Opis ćwiczenia:
Zacytuj dosłownie fragment tekstu o Jerzym Połomskim od słów „Jerzy Połomski trafił” do słów „na deski teatru.”.

Jerzy Połomski trafił do domu opieki. 88‑letni artysta nie radził już sobie sam
Jerzy Połomski to polski piosenkarz i artysta estradowy, który na scenie pojawiał się przez ponad 60 lat. Szczyty kariery osiągnął w latach 60. i 70. Jednak na jego piosenkach wychowało się kilka kolejnych pokoleń Polaków. Ukończył Państwową Szkołę Teatralną w Warszawie i z dyplomem aktora dramatu i estrady zaczął podbijać muzyczną scenę. Jako aktor zadebiutował w 1957 w warszawskim Teatrze Syrena-Buffo. Długo nie zagrzał tam miejsca, zdecydowanie bardziej wolał solowe występy przed publicznością. W trakcie trwającej kilka dekad kariery powracał gościnnie na deski teatru.

Zebrane dane:
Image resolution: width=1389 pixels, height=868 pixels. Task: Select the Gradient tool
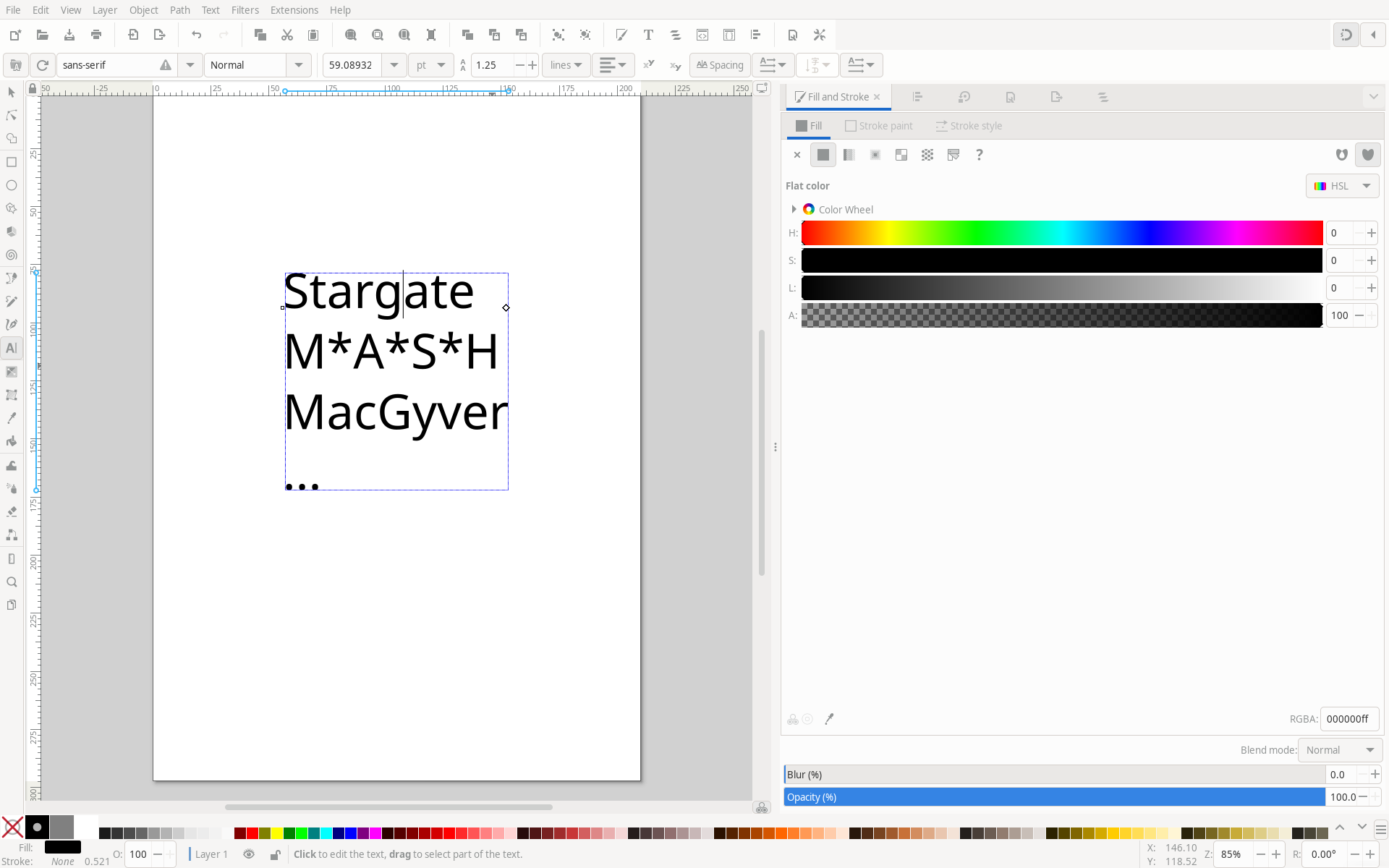click(12, 372)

Wynik zadania:
Jerzy Połomski trafił do domu opieki. 88‑letni artysta nie radził już sobie sam
Jerzy Połomski to polski piosenkarz i artysta estradowy, który na scenie pojawiał się przez ponad 60 lat. Szczyty kariery osiągnął w latach 60. i 70. Jednak na jego piosenkach wychowało się kilka kolejnych pokoleń Polaków. Ukończył Państwową Szkołę Teatralną w Warszawie i z dyplomem aktora dramatu i estrady zaczął podbijać muzyczną scenę. Jako aktor zadebiutował w 1957 w warszawskim Teatrze Syrena-Buffo. Długo nie zagrzał tam miejsca, zdecydowanie bardziej wolał solowe występy przed publicznością. W trakcie trwającej kilka dekad kariery powracał gościnnie na deski teatru.